Segment Start: Selected excerpt

Internet-Draft Next Steps for NFSv4 Migration/Replication   October 2005


     When a filesystem becomes absent, the server in responding to
     requests for the fh_replacement attribute is not required to
     validate all fields of the filehandle if it does not maintain per-
     file information.  This matches current handle of fs_locations (and
     applies as well to fs_location_info).  For example, if a server has
     an fsid field within its filehandle implementation, it may simply
     recognize that value and return filehandles with the corresponding
     new fsid without validating other information within the handle.
     This can result in filesystem accepting a filehandle, which under
     other circumstances might result in NFS4ERR_STALE, just as it can
     when interrogating the fs_locations or fs_location_info attributes.
     Note that when it does so, it will return a replacement which, when
     presented to the new filesystem, will get an NFS4ERR_STALE there.

     Use of the fh_replacement attribute can allow wholesale change of
     filehandles to implement storage re-organization even within the
     context of a single server.  If NFS4ERR_MOVED is returned, the
     client will fetch fs_location_info which may refer to a location on
     the original server.  Use of fh_replacement in this context allows
     a new set of filehandles to be established as part of storage
     reconfiguration (including possibly a split into multiple fs's)
     without requiring the client to maintain name information against
     the possibility of such a reconfiguration (for volatile
     filehandles).

Segment End: Selected excerpt
Segment Start: Provided material

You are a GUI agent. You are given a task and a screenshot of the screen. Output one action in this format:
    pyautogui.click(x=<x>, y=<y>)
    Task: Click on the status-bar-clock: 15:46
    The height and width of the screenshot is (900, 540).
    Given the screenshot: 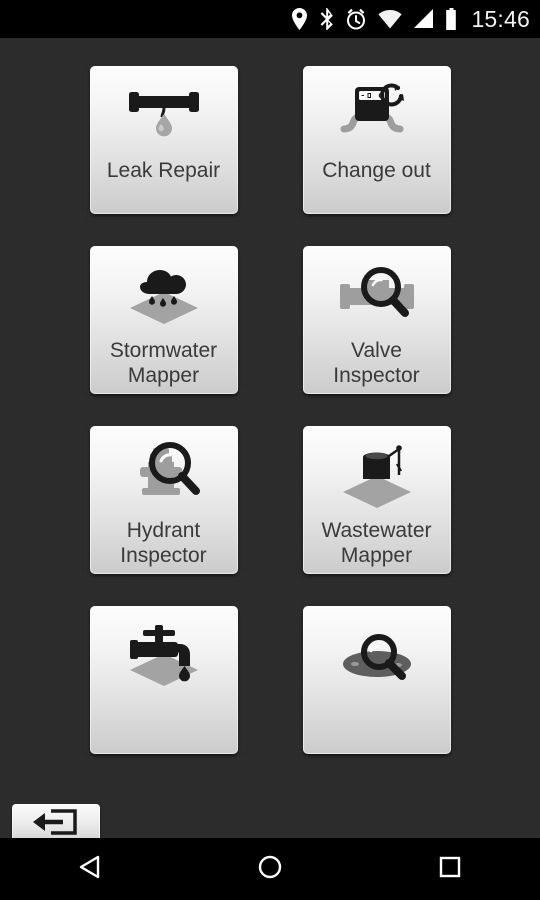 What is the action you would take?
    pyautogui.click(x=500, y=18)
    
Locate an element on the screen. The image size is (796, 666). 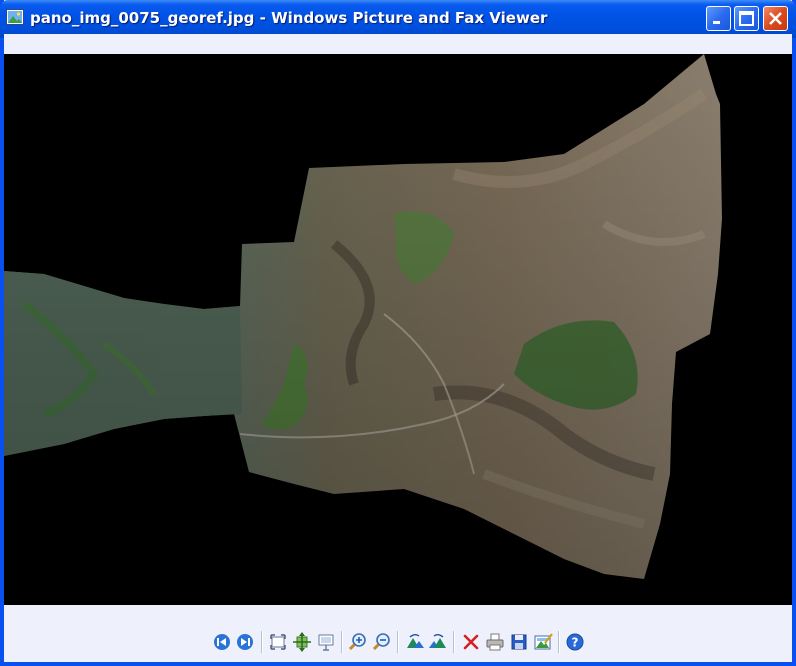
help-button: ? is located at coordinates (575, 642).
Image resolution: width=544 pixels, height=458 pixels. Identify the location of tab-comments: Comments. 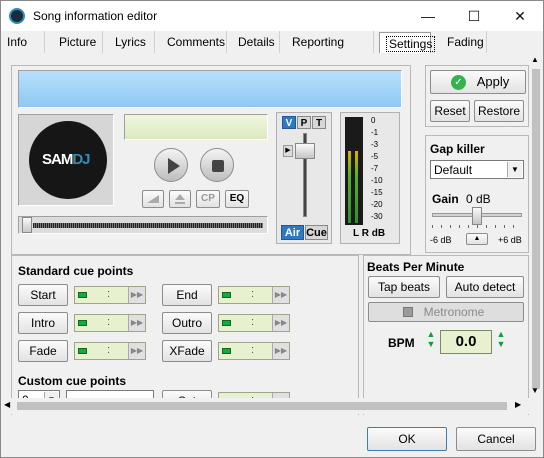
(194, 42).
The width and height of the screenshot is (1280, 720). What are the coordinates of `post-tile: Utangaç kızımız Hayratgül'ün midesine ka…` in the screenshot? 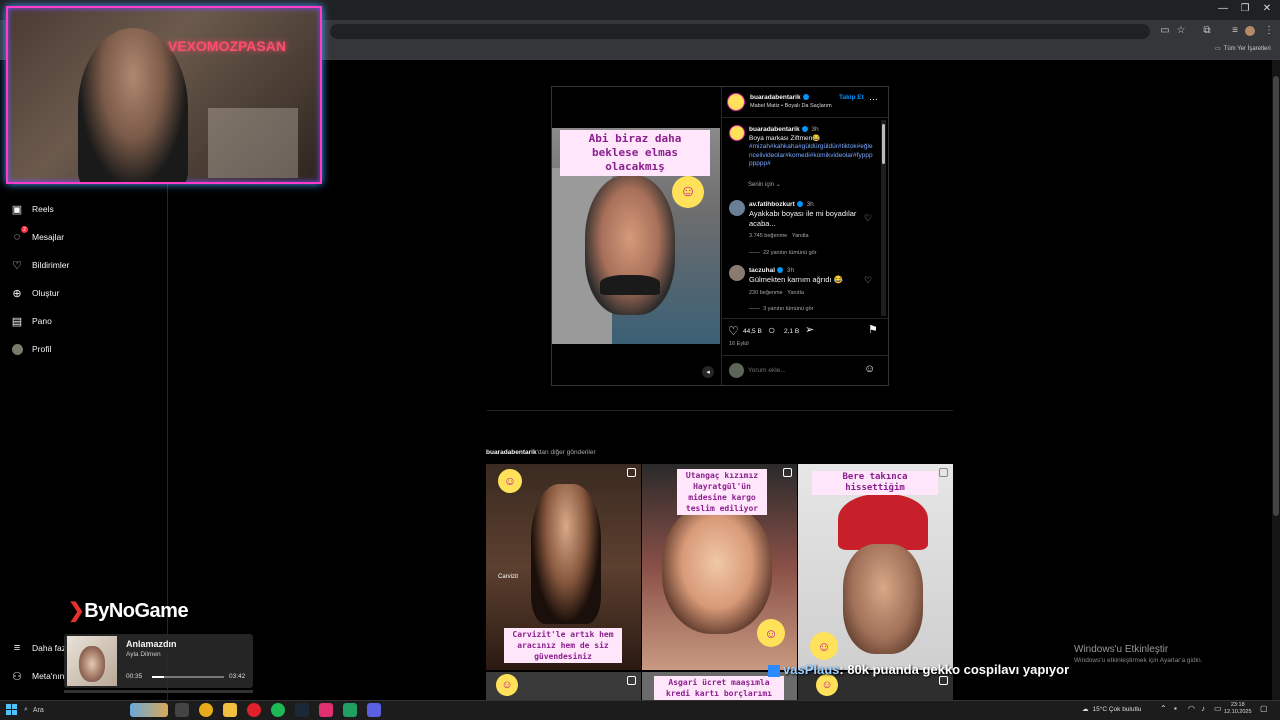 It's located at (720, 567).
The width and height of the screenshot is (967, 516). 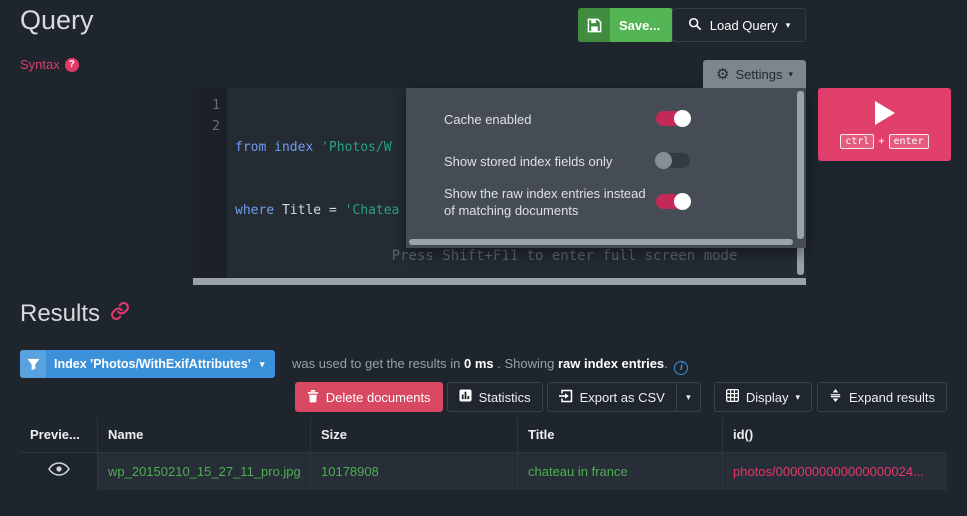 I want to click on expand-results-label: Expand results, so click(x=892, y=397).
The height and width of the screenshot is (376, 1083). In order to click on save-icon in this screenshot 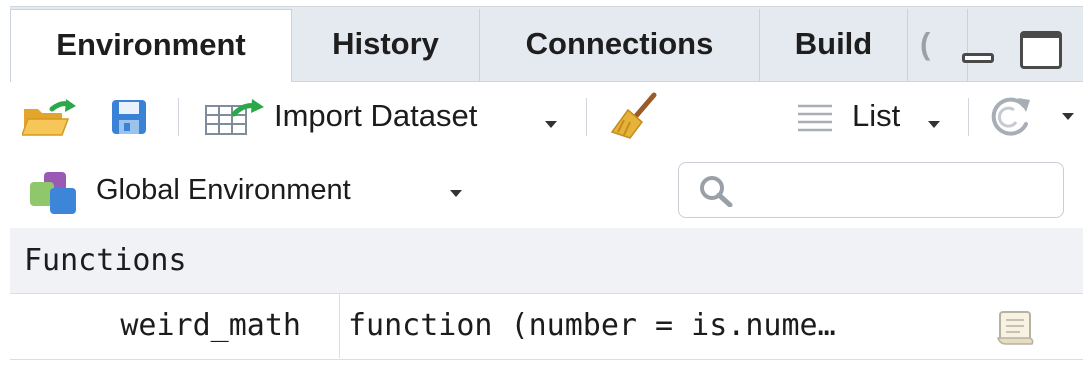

Segment End: Provided material
Segment Start: Provided material

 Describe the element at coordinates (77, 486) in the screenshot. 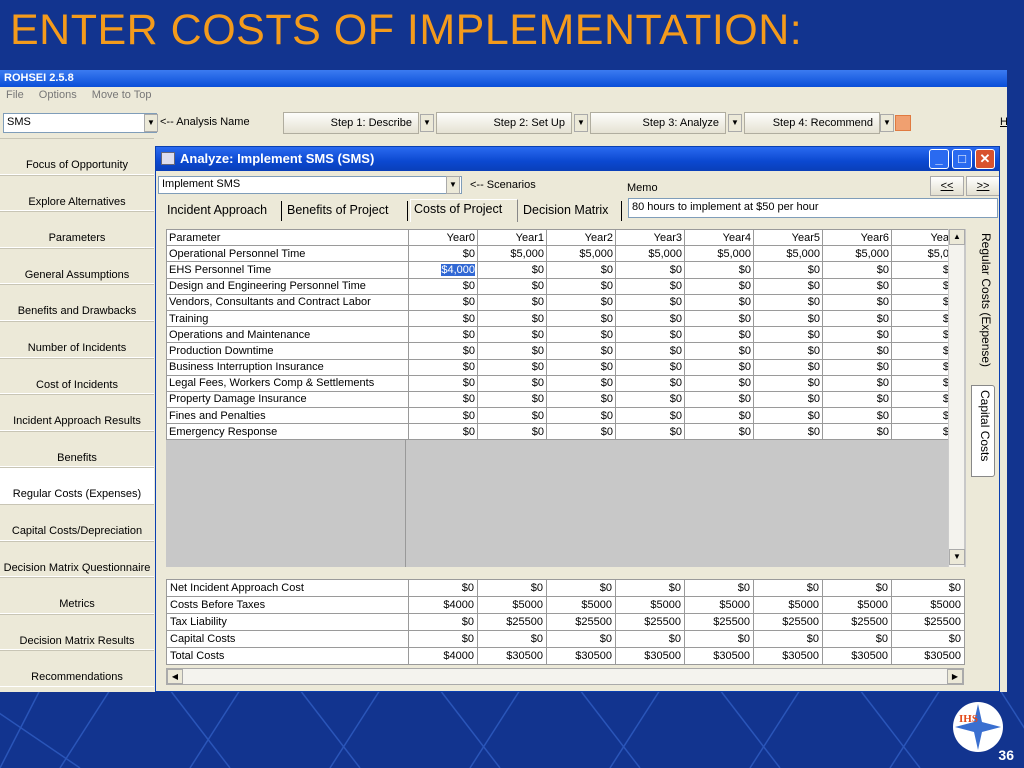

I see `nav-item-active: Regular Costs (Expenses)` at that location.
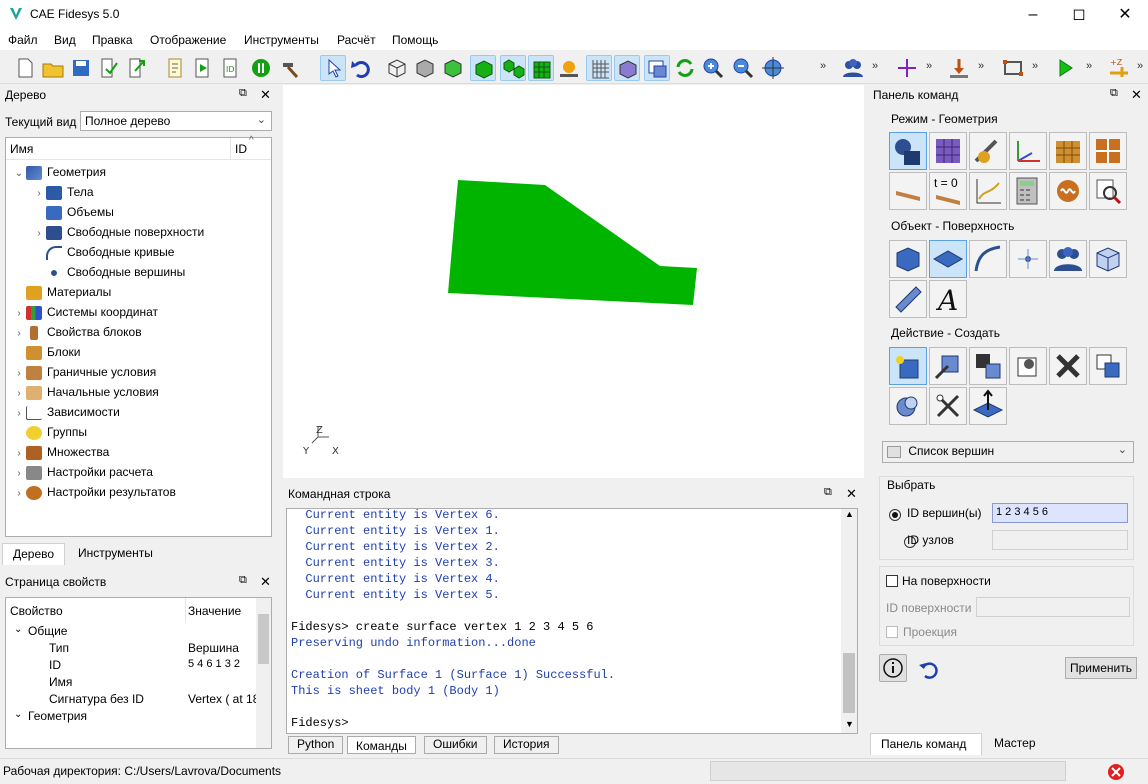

Segment End: Provided material
Segment Start: Provided material

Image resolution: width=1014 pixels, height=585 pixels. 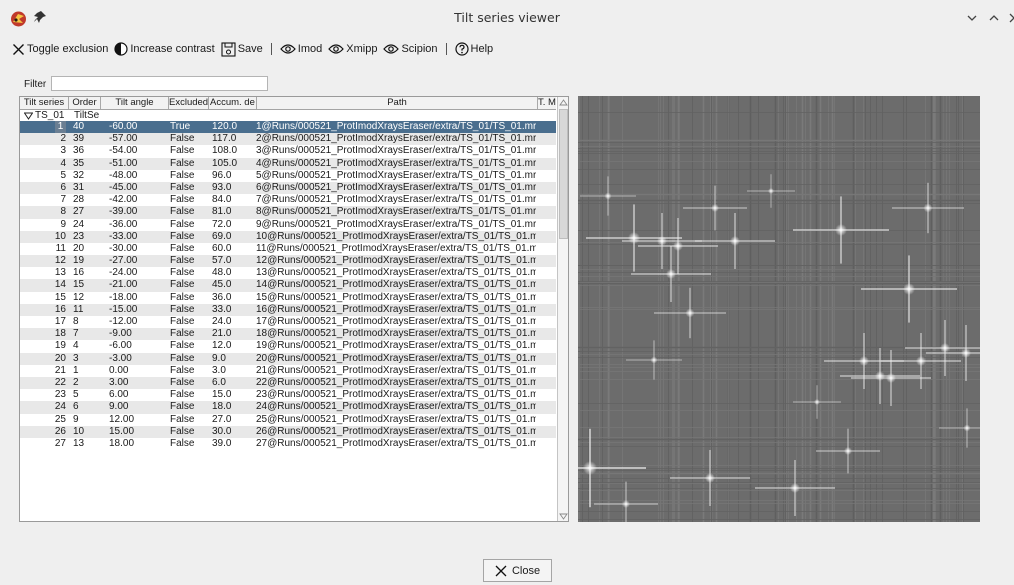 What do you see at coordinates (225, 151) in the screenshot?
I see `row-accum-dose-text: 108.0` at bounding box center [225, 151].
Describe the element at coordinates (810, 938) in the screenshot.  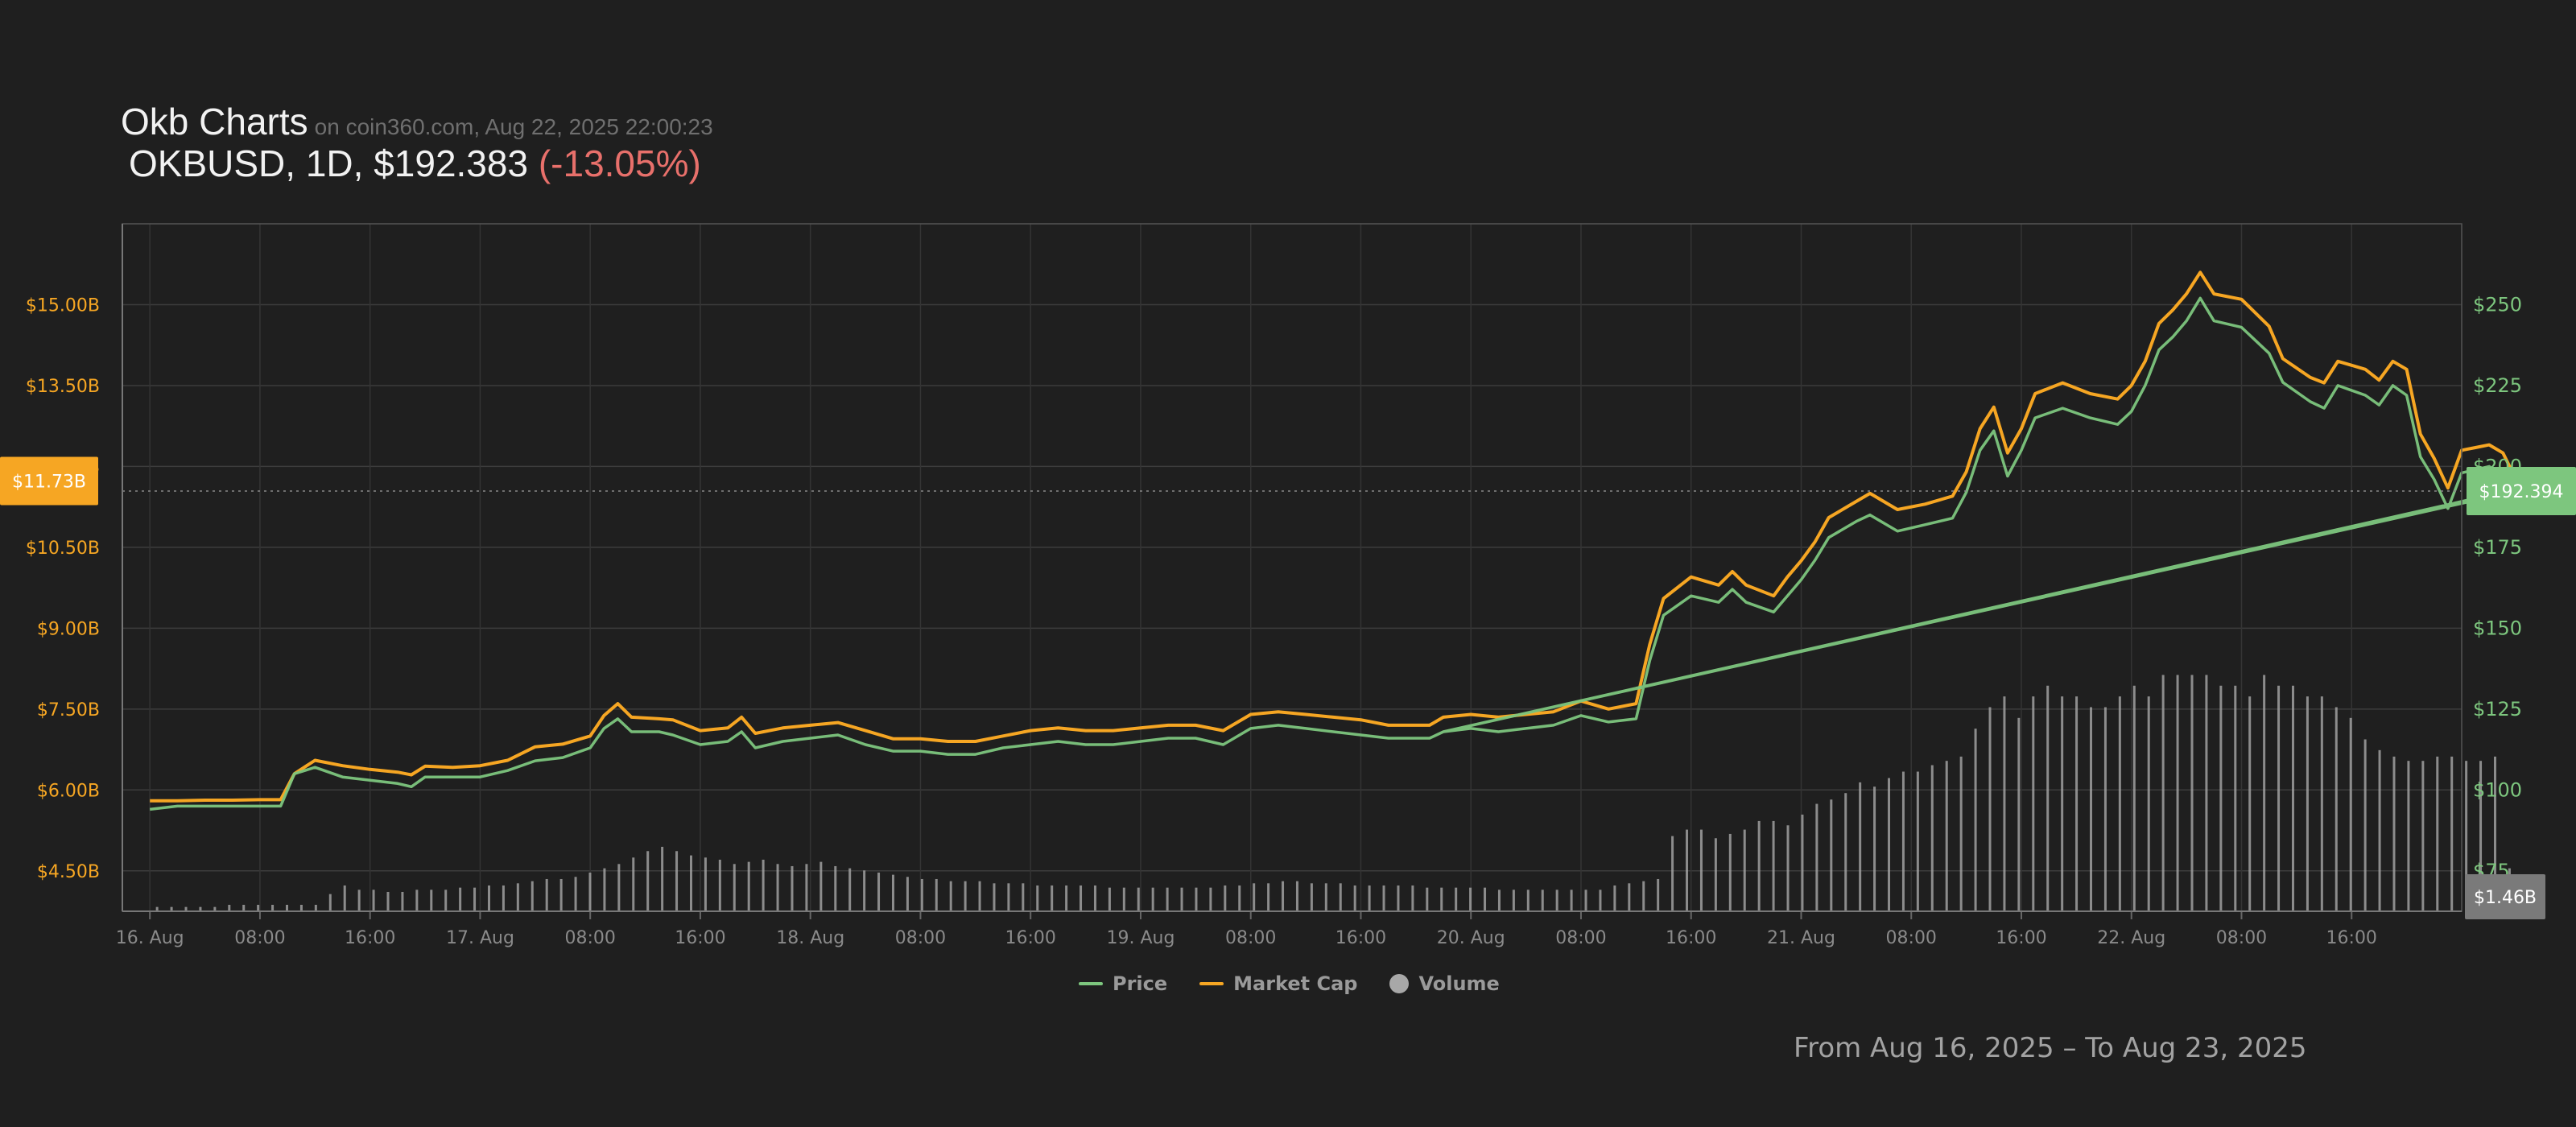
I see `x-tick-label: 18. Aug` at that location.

Segment End: Provided material

- **Task brief**: In the NFSv4 migration excerpt, what does the client fetch when NFS4ERR_MOVED is returned?

- **Task answer**: The client fetches fs_location_info.